*Task instructions*: Name every company that the text on the LNG Canada project below lists as a member of the LNG Canada joint venture.

Even as uncertainty clouds the future of liquefied natural gas (LNG) projects across the world, construction on the estimated $31-billion LNG Canada project in British Columbia is moving ahead.
The biggest private-sector investment in Canada history, in its third year of construction, LNG Canada has faced COVID-19 delays and cost overruns.
Project joint venture contractors Fluor Corp. and JGC Corp., plus subcontractor Soletanche Bachy Canada, this spring finished phase one of work on its estimated $18-billion export terminal in Kitimat, B.C., the major component of the project located 405 miles north of Vancouver.
LNG Canada is a joint venture of Royal Dutch Shell plc, Petronas, Mitsubishi Corp., PetroChina Canada Ltd. and Korea Gas Co. and local units.
Also part of the project is the estimated $5-billion, 670-km Coastal GasLink pipeline being built by TC Energy to transport gas from northern B.C. fields to the terminal. Other LNG Canada costs include investments in upstream natural gas infrastructure.

*Provided material*:
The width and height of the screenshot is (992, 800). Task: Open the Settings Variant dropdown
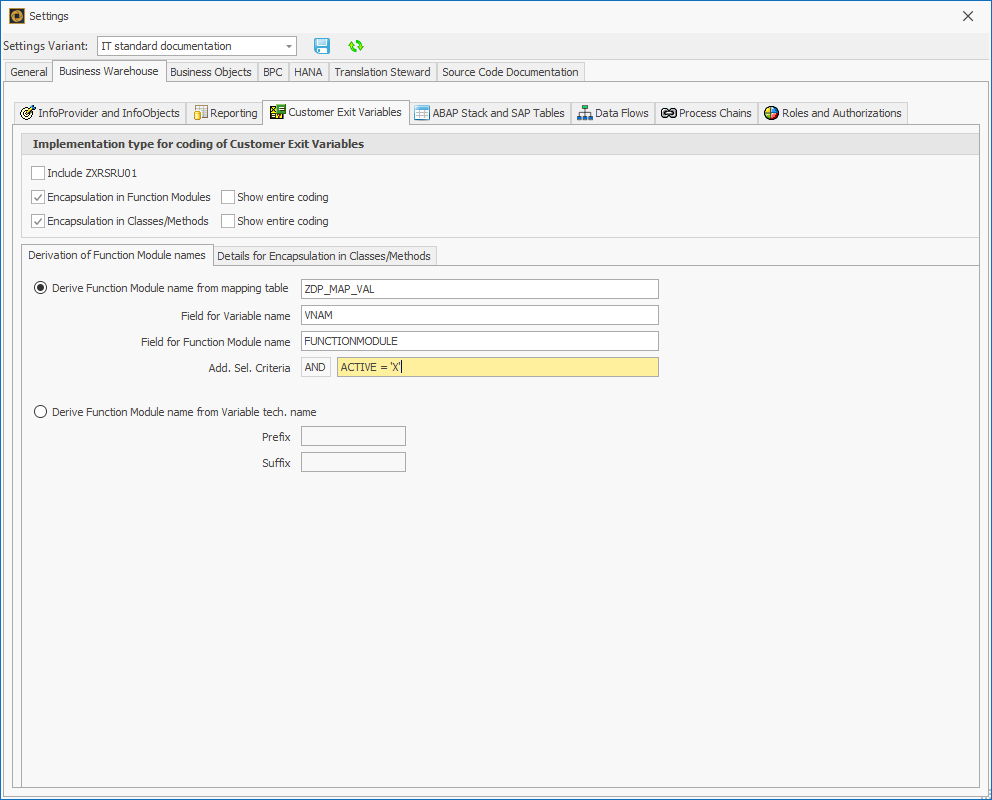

*Task response*: Royal Dutch Shell plc, Petronas, Mitsubishi Corp., PetroChina Canada Ltd., Korea Gas Co.